First, observers note that these attacks were inherently and exclusively destructive in nature. This contrasts somewhat with the strategies of other major cyber powers. China, for instance, often focuses on mass collection of data and espionage. Russia frequently establishes backdoors in networks, and conducts large scale information operations (this is different when it comes to Ukraine, which will be explained later). For countries like Iran, the aim appears to be to infect as many systems within a target network as possible, and to cause as much damage to business operations as possible. This is conducted in conjunction with Iranian cyber-espionage campaigns against rival nations.
Secondly, these destructive attacks appear to be targeting organisations that are critical to the economic stability of a country. The oil and gas industry in Saudi Arabia, the Gulf and many Middle Eastern countries is the cornerstone of their economies, producing the revenue needed to sustain domestic functions and military operations abroad. Destructive cyberattacks against these critical industries are indicative of how a ‘cyber war’ could play out.
Thirdly, cyberwar-like attacks such as these would not occur as frequently if organisations in the region demonstrated a mature security posture. It has been reported that the Middle East has experienced a major upturn in cyberattacks in the region. Due to the rate of modernisation in the region in recent years, the level of security has unsurprisingly failed to keep up. This confluence of factors has created the ideal conditions for nations like Iran to experiment with how much damage their increasingly sophisticated cyberattacks can do.

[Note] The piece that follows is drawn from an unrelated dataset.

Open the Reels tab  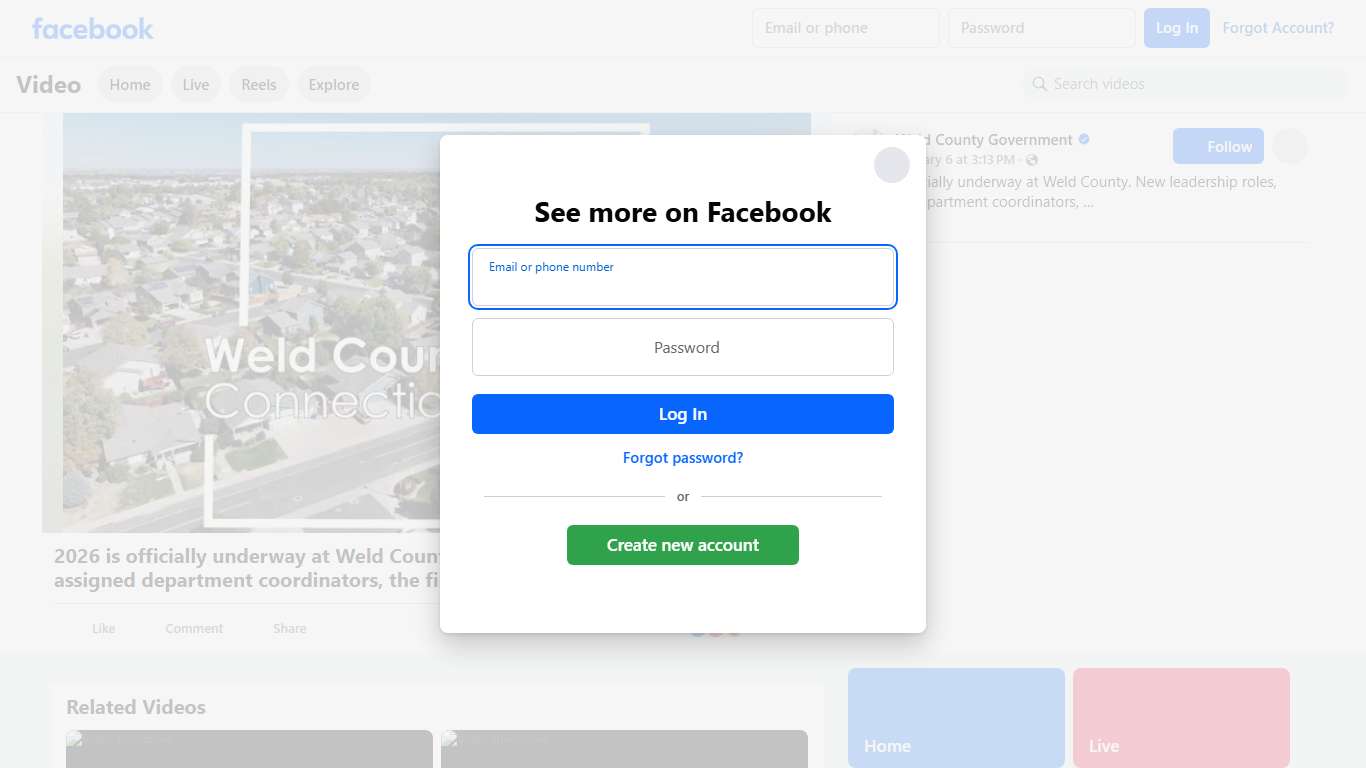pyautogui.click(x=259, y=85)
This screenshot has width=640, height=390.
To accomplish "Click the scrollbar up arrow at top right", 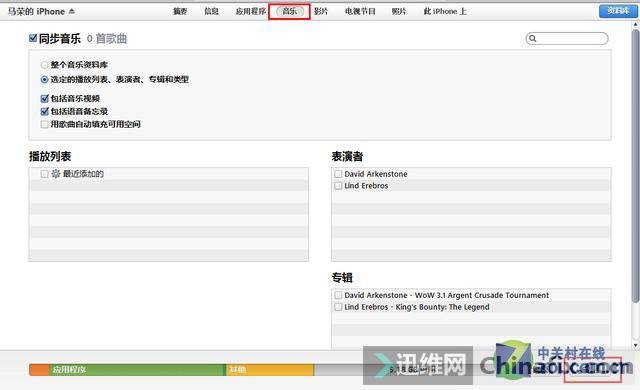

The other region that has witnessed unprecedented levels of cyber war in recent years is in Ukraine. The conflict that followed the 2013 Euromaidan demonstrations spawned numerous cyberattacks designed to degrade the nation’s key institutions. Many commentators now agree that Russia is using the regional conflict with Ukraine as a testing ground for cyberwar capabilities, or as a ‘blueprint’ for future attacks against other adversaries.
One prominent example of this, which is now widely assessed to have come from Russia, was the BlackEnergy operation on the Ukrainian power grid that caused a major outage. The malware that was found on industrial control systems (ICS) was identified as KillDisk malware, which (in the same way as Shamoon) worked by “select[ing] files on target systems and corrupt[ing] the master boot record, rendering systems inoperable”. There were even some instances of corruption of firmware in these ICS networks.
A few years later, intelligence officials again pointed the finger at Russian intelligence services in response to the outbreak of the so-called NotPetya virus, which occurred in June 2017. Subsequent analysis of the malware indicates that although it was designed to look like ransomware, and thus seeming like it was the work of money-grabbing cybercriminals, the intent behind it appeared to be disruption and destruction. Ground zero of this attack was Ukraine, impacting numerous organisations from banks to government agencies and energy firms, and even radiation monitoring systems in Chernobyl. Despite Ukraine being the ultimate target however, several large organisations in the West were also badly affected, including the major advertising firm WPP, and law firm DLA Piper.
This fact brings us to a key point of this blog. ‘Cyberwar’ testing operations, under the guise of a regional conflict, often spill over to affect organisations and firms across the world. Implanting worm-like capabilities into malware designed to disrupt and destroy systems within networks can easily get out of control. It is therefore imperative that these regional conflicts are monitored and understood, especially where cyber operations have been identified, and that cyber defences are strengthened accordingly.